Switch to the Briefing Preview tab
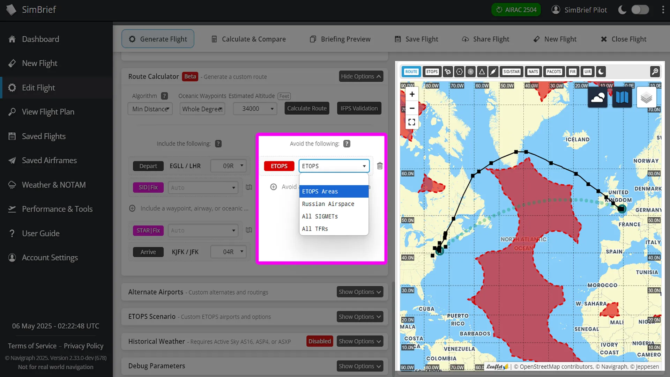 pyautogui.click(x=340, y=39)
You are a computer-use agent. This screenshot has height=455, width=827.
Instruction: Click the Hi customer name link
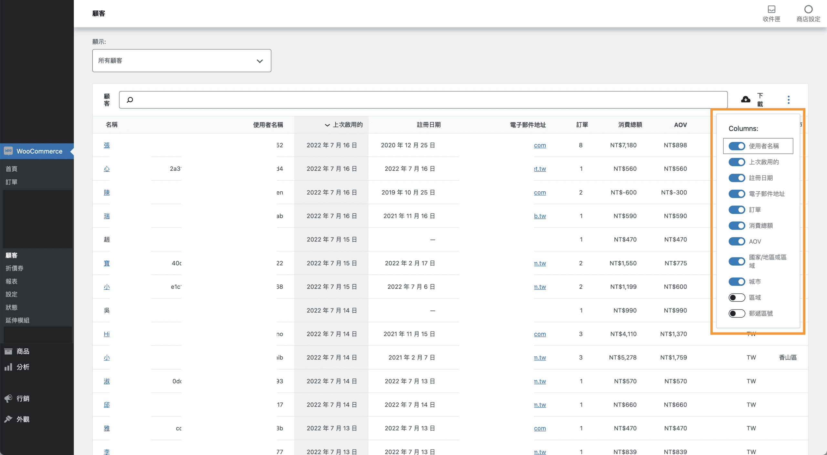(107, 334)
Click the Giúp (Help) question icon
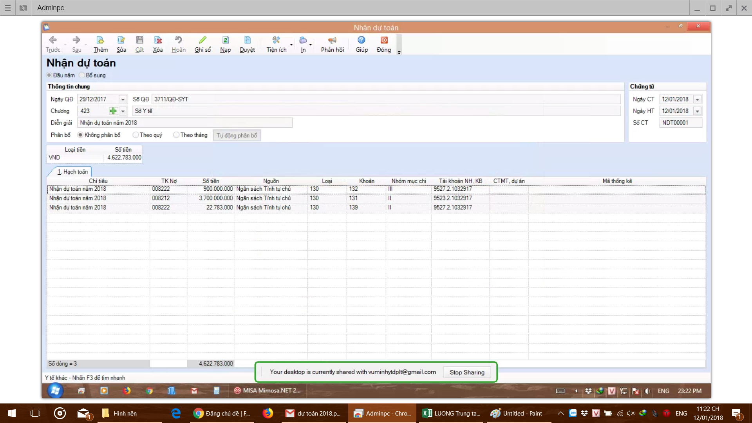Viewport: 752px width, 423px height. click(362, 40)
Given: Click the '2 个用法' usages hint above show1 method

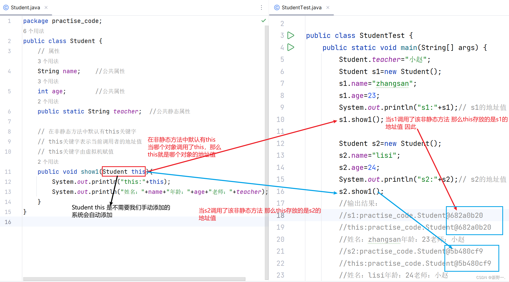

...

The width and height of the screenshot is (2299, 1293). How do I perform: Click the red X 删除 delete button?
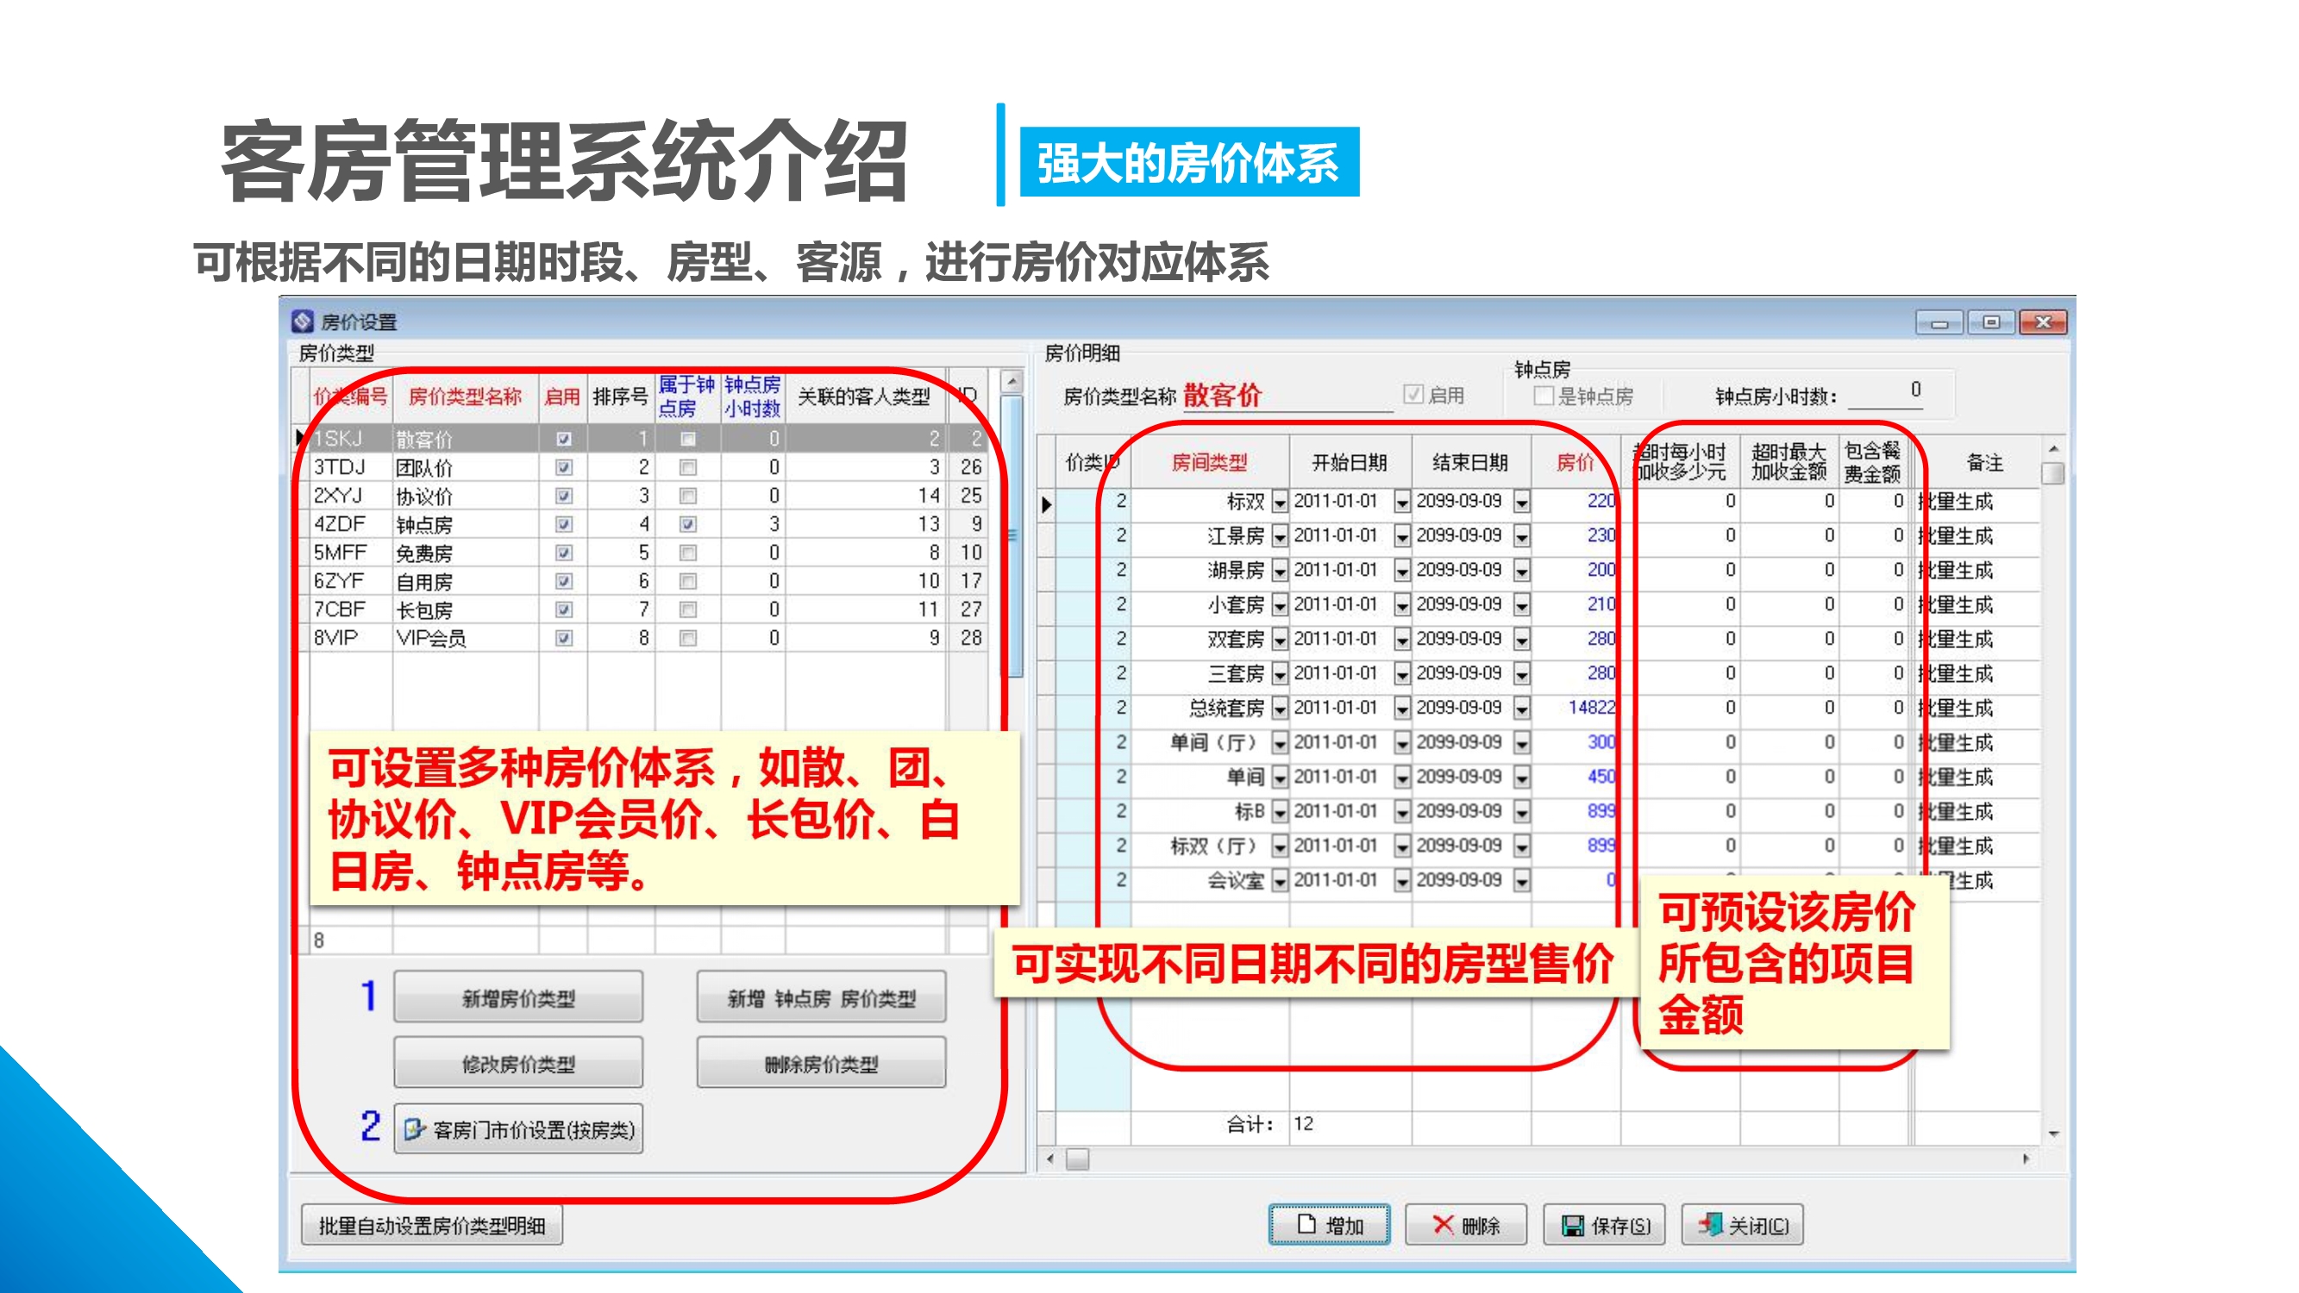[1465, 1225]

Exercise goal —
While skipping the pictures, transcribe the data above from the line showing "Switch to the Briefing Preview tab" through the line showing "Given: Click the", exactly and with both ends.

Answer —
Switch to the Briefing Preview tab
 pyautogui.click(x=340, y=39)
You are a computer-use agent. This screenshot has height=455, width=827.
Instruction: Click the Hi customer name link
(107, 334)
Click the Giúp (Help) question icon
Viewport: 752px width, 423px height. click(362, 40)
Given: Click the '2 个用法' usages hint above show1 method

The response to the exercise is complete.